I found myself with a somewhat unfamiliar feeling this past week. I had a wonky glitch in my belly and my puzzler was puzzling to figure it out until I uncovered its source.
I felt - good. Downright giddy.
I wondered if I should quickly knock on wood, or wish on a star, or twirl around three times and spit widdershins a la The Scottish Play curse just in case.
See, I made the mistake on Saturday of opening my renewal policy for the auto insurance. While I've long since determined that I will not be afraid of opening potentially dodgy envelopes, I've learned this can be self-defeating on the weekends as whatever may be found lurking in the depths of such envelopes cannot be sorted out until Monday morning. That leaves two full nights of worry and sleeplessness to surmount where a happy ignorance would have allowed peaceful rest - theoretically.
Lurking in this particular package was a substantial and wholly unexpected increase to our premium. Our car insurance was blessedly significantly reduced when we moved last August, but two outstanding accidents from 2007 and early 2008 (I feel compelled here to caveat that these were not my accidents) have only now been accrued to the policy. Hence the increase, I thought.
When contacted on Monday, my agent confirmed this assumption on my part and added that our Tier level had correspondingly been raised, which never portends good things. He offered to write a new policy with a different company and see if our numbers improved, but though I agreed, I had little hope for success. So I set to figuring out how we'd counter the increase; it's in my nature to immediately search for ways to solve a problem. A freelance gig a month would nearly make up the difference, but there's no regularity to how and when those jobs roll in. I also thought of my delayed potential promotion and how a resolution there might smooth this financial hiccup. But though grateful for these options, both of which are beyond my control, I was frustrated to think how the funds I'd been anticipating for so long would now simply plug another hole, not repave the entire lot.
This seems to be par for the course in my life. My family and I have always been provided for in one way or another from big things to small. A random check in the mail when the bank account is empty, a timely invitation to dinner, a kind car repossesser who agrees to look the other way for the weekend, $10.02 in my wallet when $10.01 was needed for the bill, a job beyond expectation after months of unemployment. Whatever shape or form, Jehovah Jireh has paved the way with exactly what was needed.
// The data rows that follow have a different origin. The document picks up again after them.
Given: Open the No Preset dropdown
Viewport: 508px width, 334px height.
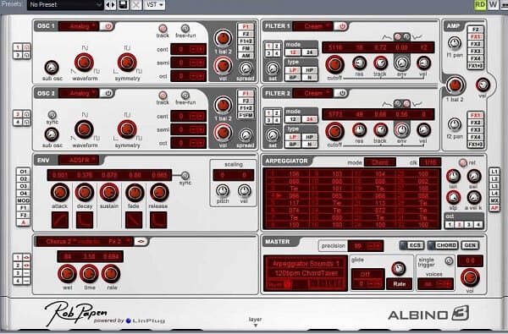Looking at the screenshot, I should pos(65,5).
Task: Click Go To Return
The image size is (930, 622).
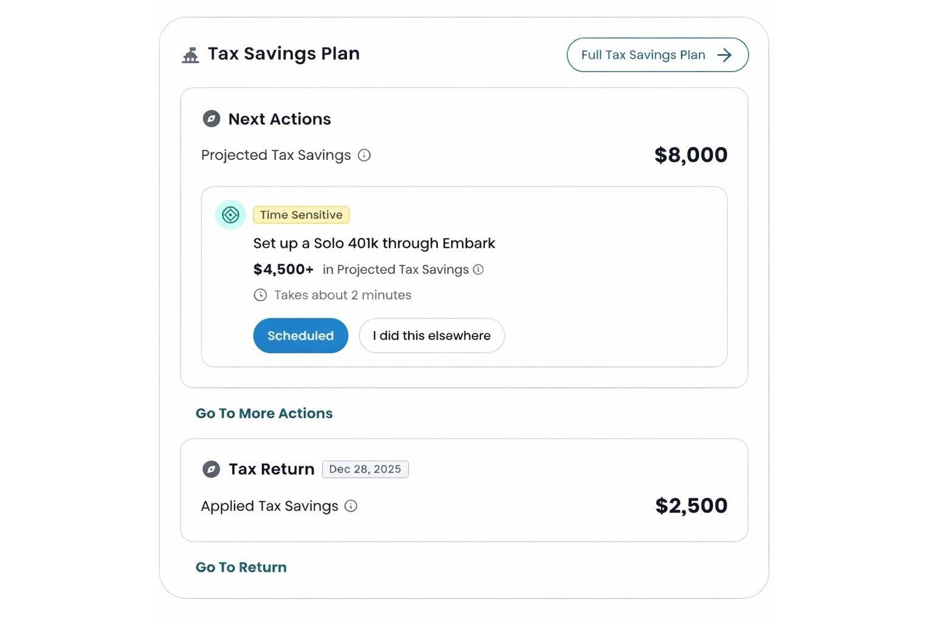Action: click(241, 567)
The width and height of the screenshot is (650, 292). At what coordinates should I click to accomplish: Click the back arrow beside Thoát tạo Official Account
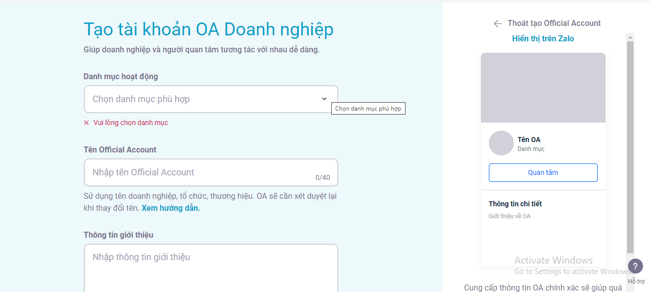pyautogui.click(x=497, y=23)
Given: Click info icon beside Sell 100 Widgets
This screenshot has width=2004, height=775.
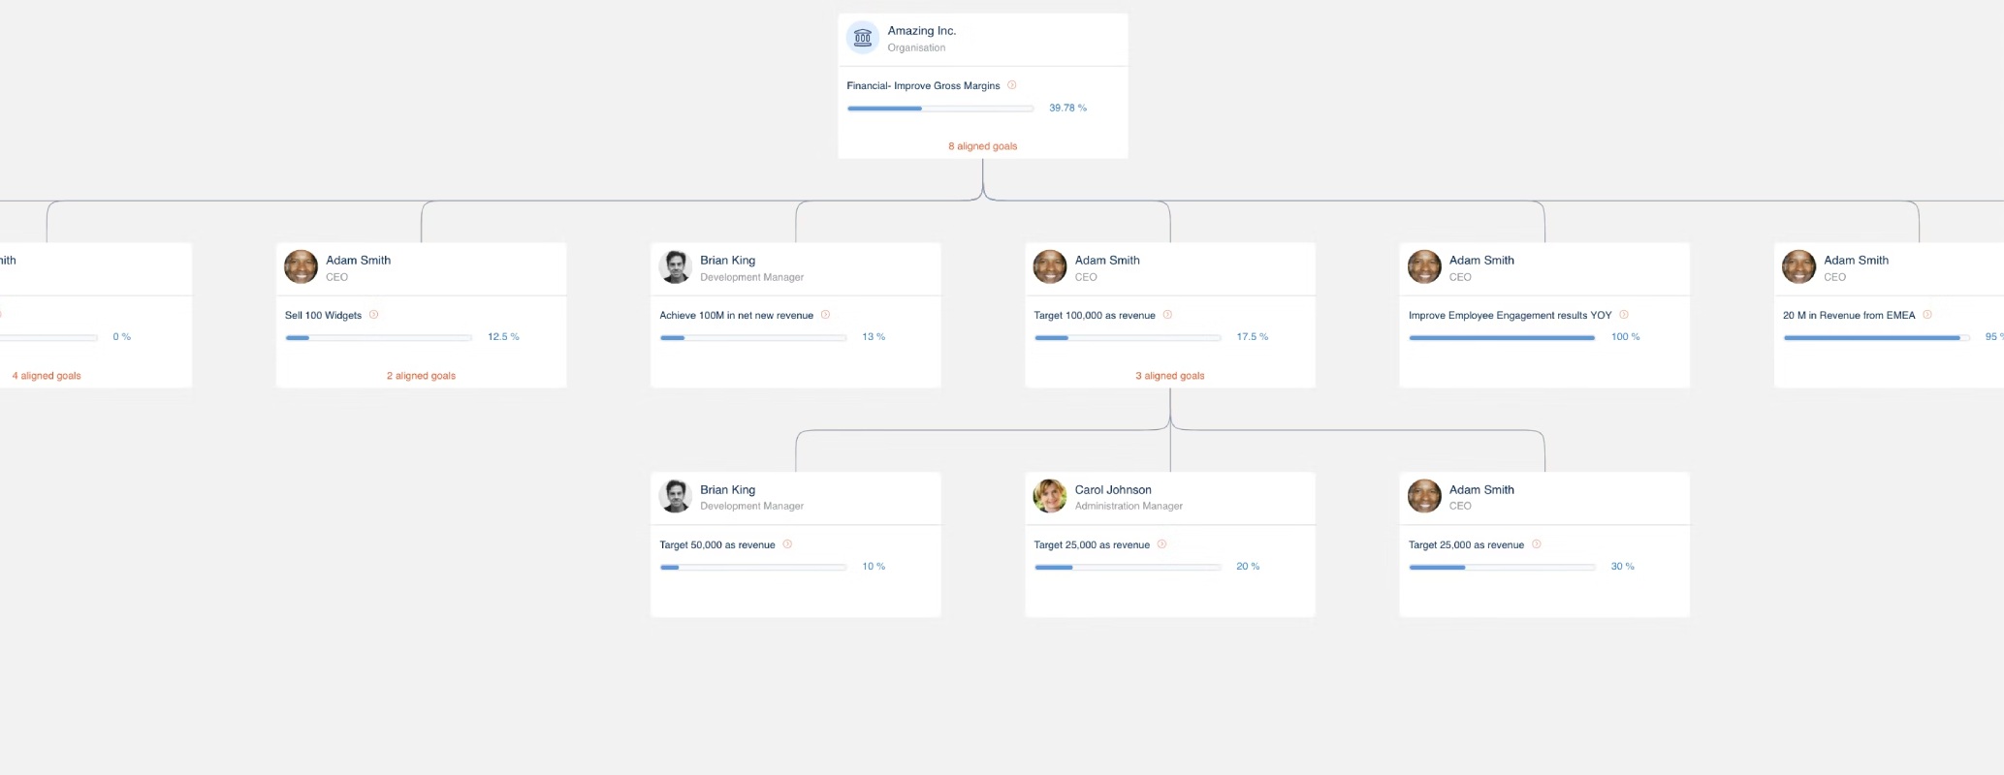Looking at the screenshot, I should click(x=374, y=315).
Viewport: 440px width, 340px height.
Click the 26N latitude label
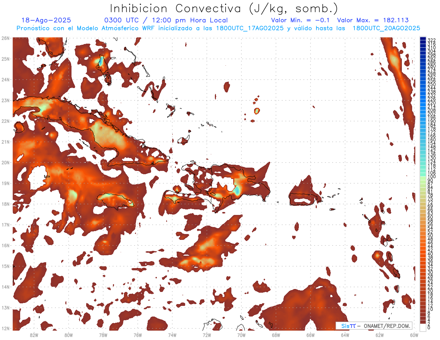click(x=5, y=38)
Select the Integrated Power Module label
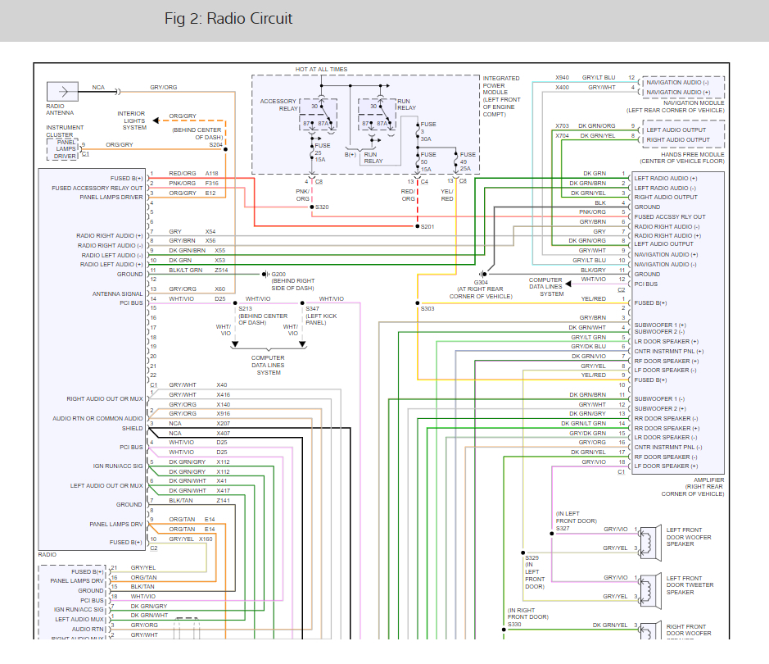This screenshot has height=664, width=769. tap(501, 96)
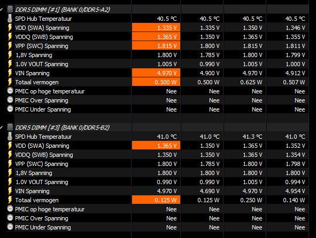316x238 pixels.
Task: Click highlighted 4.970 V value of DIMM #1 VIN
Action: (156, 73)
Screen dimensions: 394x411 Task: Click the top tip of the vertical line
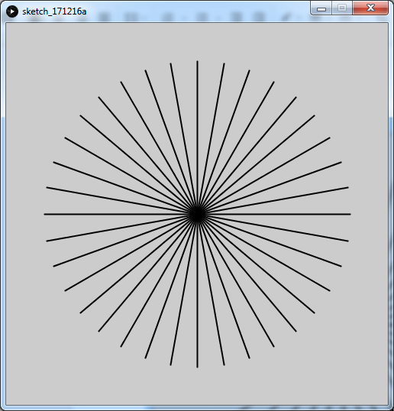tap(198, 62)
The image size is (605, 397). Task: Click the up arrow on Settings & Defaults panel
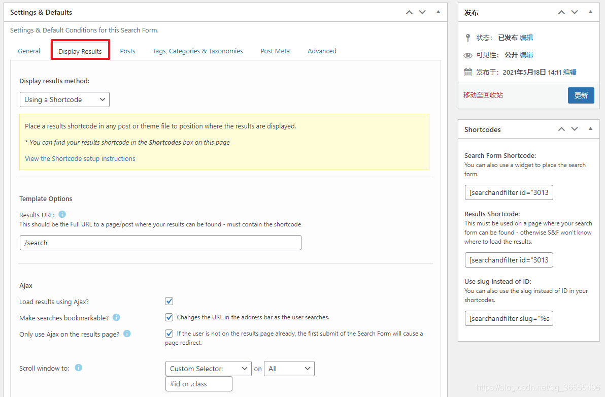[409, 12]
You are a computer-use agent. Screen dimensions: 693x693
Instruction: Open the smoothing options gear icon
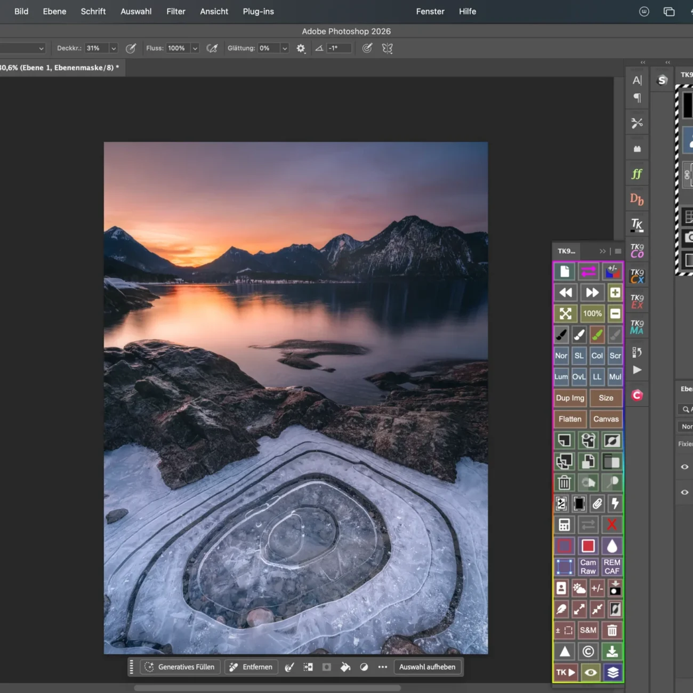[x=301, y=49]
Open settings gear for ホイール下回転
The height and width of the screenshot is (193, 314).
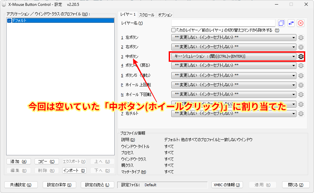pyautogui.click(x=300, y=94)
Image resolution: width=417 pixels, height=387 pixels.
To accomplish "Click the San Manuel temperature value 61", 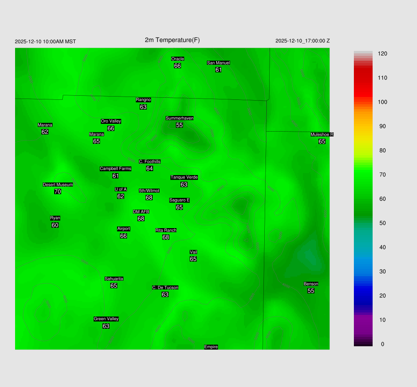I will 218,70.
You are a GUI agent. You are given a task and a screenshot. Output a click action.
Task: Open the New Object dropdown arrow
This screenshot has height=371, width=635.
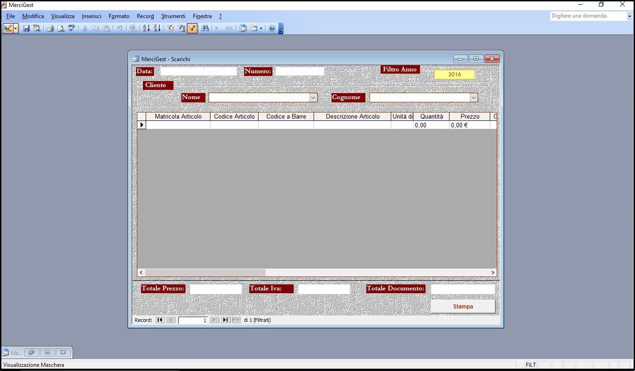[x=261, y=28]
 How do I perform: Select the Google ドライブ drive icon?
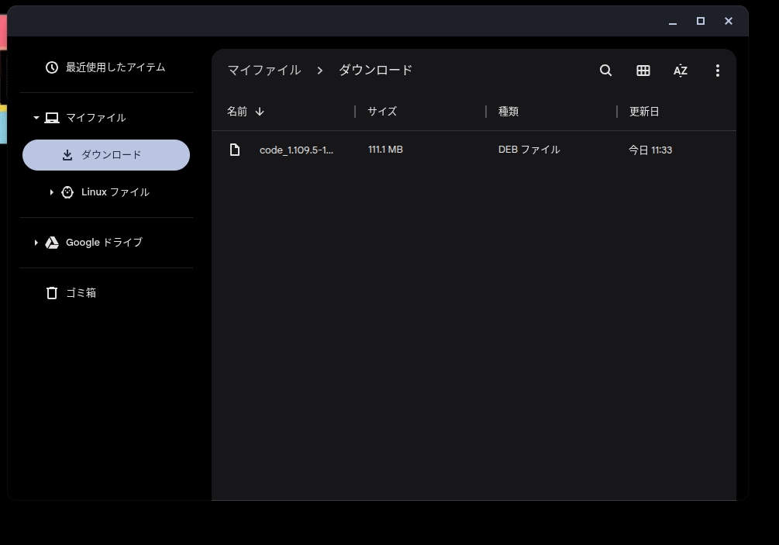pos(51,242)
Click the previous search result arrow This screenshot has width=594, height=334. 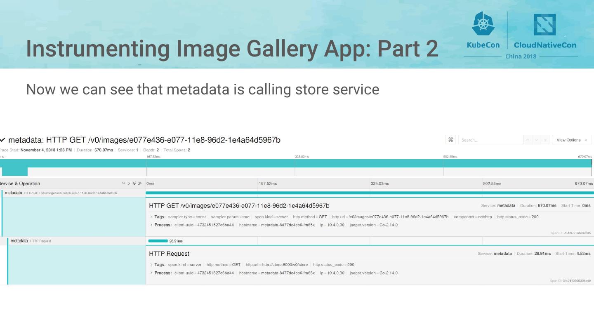(528, 140)
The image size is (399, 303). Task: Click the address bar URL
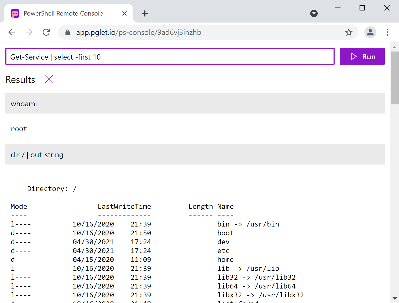[138, 32]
It's an amazing thing to witness and to benefit from. But in my human failing, I've often wondered why it's only ever just what I need. Why it's never more.
How ungrateful of me, I know. It's a bit like the Israelites in the wilderness when the Lord provided manna for their hungry bellies. At first it was Food From the Sky! Hallelujah! Right? Then after a few weeks, I imagine there were more than a few wry glances at the sky asking "You got any butter with that?"
Sidebar: Fun fact: man-na actually translates literally into "What is it?" That nugget of knowledge is courtesy of Old Testament Theology at Gordon College. Go Doc Wilson!
I feel for the Israelites in this. When fleeing from Egypt, I doubt they thought to pack the 101 Ways to Cook Manna cookbook. And, to be fair, over time the palate gets bored. I'm guessing it's hard enough to lighten up unleavened bread as it is. But the lesson taught is one of ungratefulness, of a people who complained and strayed from the Lord because they were unsatisfied with food falling from the sky. It's that pesky human failing, that ingrained ingratitude, the compulsion to demand more from a miracle that always trips us up. Even today, if we had food fall on us from above, we'd likely be looking for a leaky airliner or dodgy weather and having News at 11 reports for a week on the lax regulations for airline food transportation or the newest natural disaster. We probably wouldn't immediately lean towards divine provision. We wouldn't automatically think to be grateful.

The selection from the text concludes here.